Bagewadi had an early fascination with America that was fueled by exposure to American literature, and he came to the U.S. 16 years ago. Everything seemed to fall into place: His graduate school training in finance and experience as a banker landed him a job as an insurance agent. With his outgoing and easy-talking manner, his business flourished, nurtured both by native-born Americans and a wide array of immigrants with similar roots. His wife, Vaseem, used her college training in India to become a social worker. They settled in a two-story home in Lombard.

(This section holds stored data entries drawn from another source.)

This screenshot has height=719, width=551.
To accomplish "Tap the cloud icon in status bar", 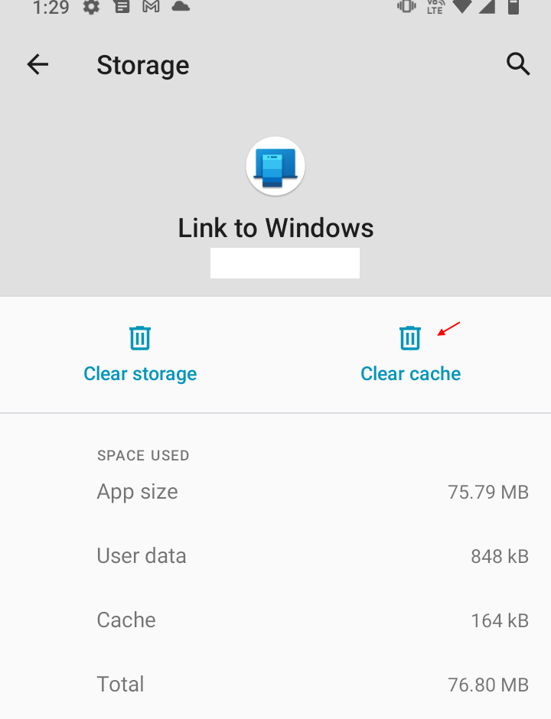I will pos(178,8).
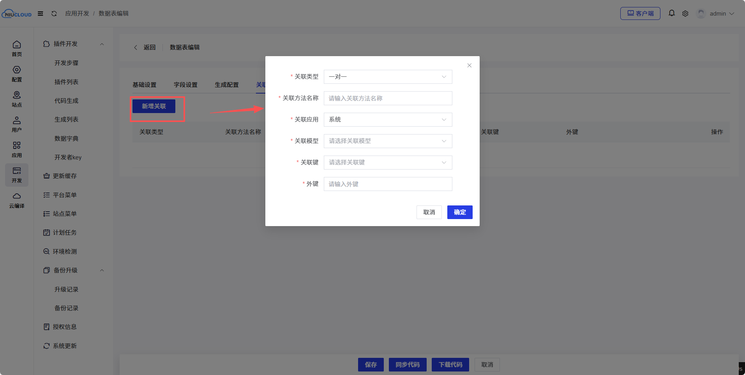Select 代码生成 in the side menu
The height and width of the screenshot is (375, 745).
(66, 101)
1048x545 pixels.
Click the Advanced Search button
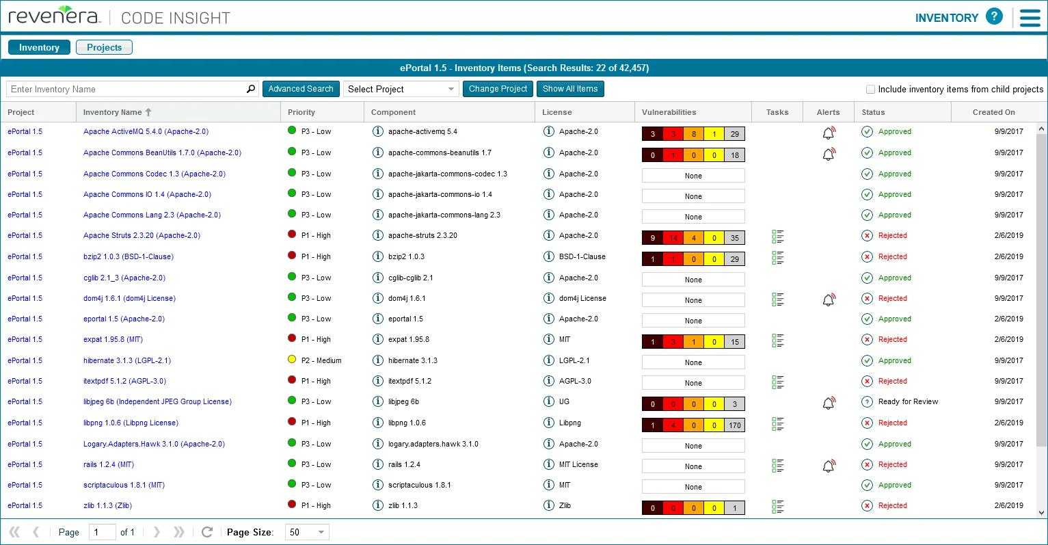click(x=301, y=89)
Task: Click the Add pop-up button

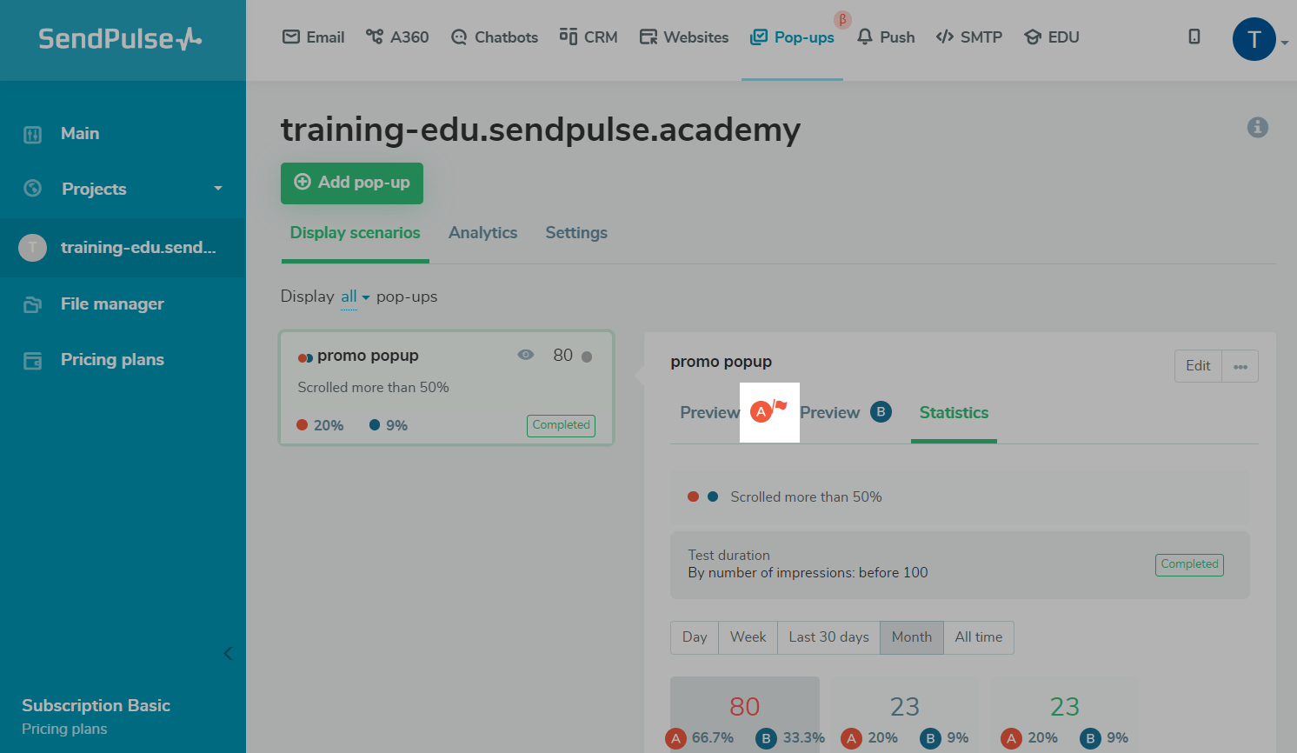Action: (x=352, y=183)
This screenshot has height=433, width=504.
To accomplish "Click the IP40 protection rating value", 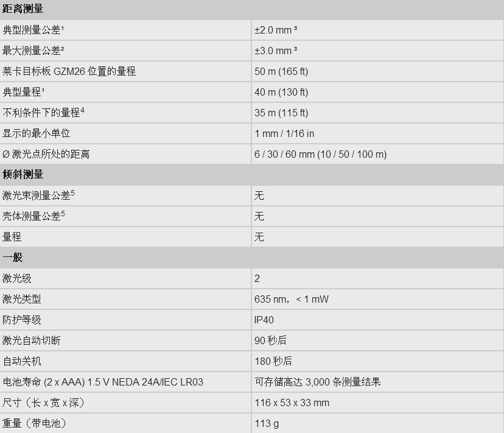I will click(x=264, y=320).
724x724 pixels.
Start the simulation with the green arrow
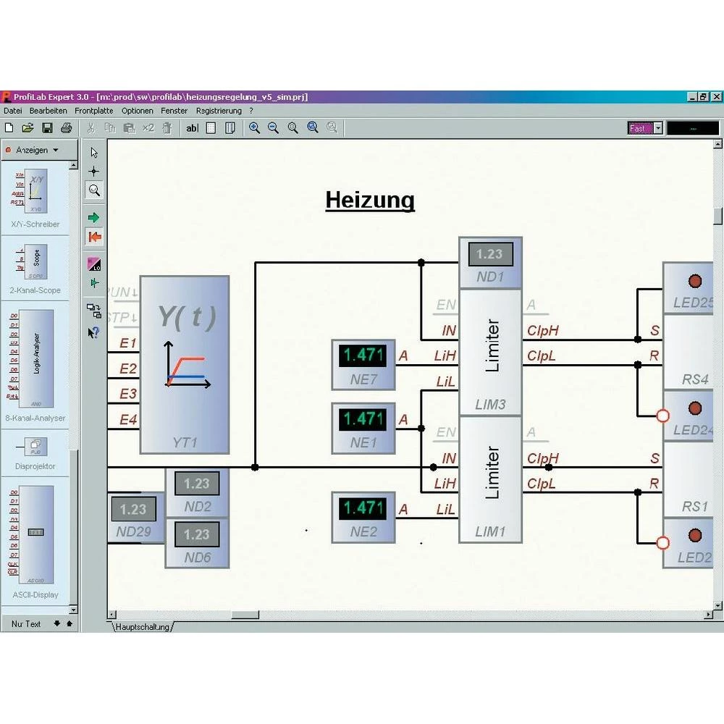(93, 216)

Concerned that Americans did not understand Islam, he helped set up a small Islamic think tank, the International Strategy and Policy Institute, to counter stereotypes about Muslims and show a face of Islam that is moderate, a face that Bagewadi thinks fits the majority of Muslims.

He approaches Islam the same way he approaches the collection of Pablo Neruda’s poetry that sits beside bulging insurance folders sprawled on his desk: What does it do for his soul and intellect? “I look at the transcendental in Islam,” he explains. “Why am I here? What am I doing? What do I need to do?”

When his children-Saba, Zeshan and Aliya-grew old enough, they each began attending weekend classes at the newly founded Islamic school near them in Villa Park. Then Saba began going full time to the Islamic Foundation School and soon tested her father’s commitment to tolerance and diversity. In the 8th grade she began covering her head with a hijab, as women do in many parts of the Muslim world in accordance with the Koranic injunction to lead modest lives. Raj could not believe that his daughter, raised amid such liberal views of Islam, would adopt such a conservative practice. None of his female relatives in India did so.

But she has worn it ever since, through public high school in Lombard and now at the University of Illinois at Urbana-Champaign, where she is a freshman majoring in biology and Spanish. Despite her family’s negative views about the veil, and despite some awkward remarks from relatives in India when she visited there with her family, she has not wavered.

“I felt then that it brought me closer to God,” recalls Saba, a tall, soft-spoken young woman, wearing jeans, sneakers and a sweatshirt while home for a weekend from school. “It helped me. I feel a sense of belonging.”

Naturally shy, she found herself driven to open up more over the years as people have asked about her way of dress. “I kind of forced myself into it,” she explains. “I felt I had to get out of my comfort zone.”

Beyond covering her head, however, she has differed from other young Muslim girls who also wear the veil. She listens to music, for example, and has had close friendships with non-Muslims. She will talk with boys when they are in large groups. And she does not disapprove of gays. Such beliefs raise friends’ eyebrows.

But to her way of thinking, what she has done makes sense.

“A lot of my beliefs come from my parents, though they have encouraged us to think for ourselves. They’ve told me go ahead, go have friends. Be a teenager. It all just melts together. My set of beliefs and theirs.”

Her father has likewise learned to adjust to his veiled daughter.

“It is the spirit of tolerance,” he says thoughtfully, crediting the Koran for his inspiration. “I have to let my child disagree.”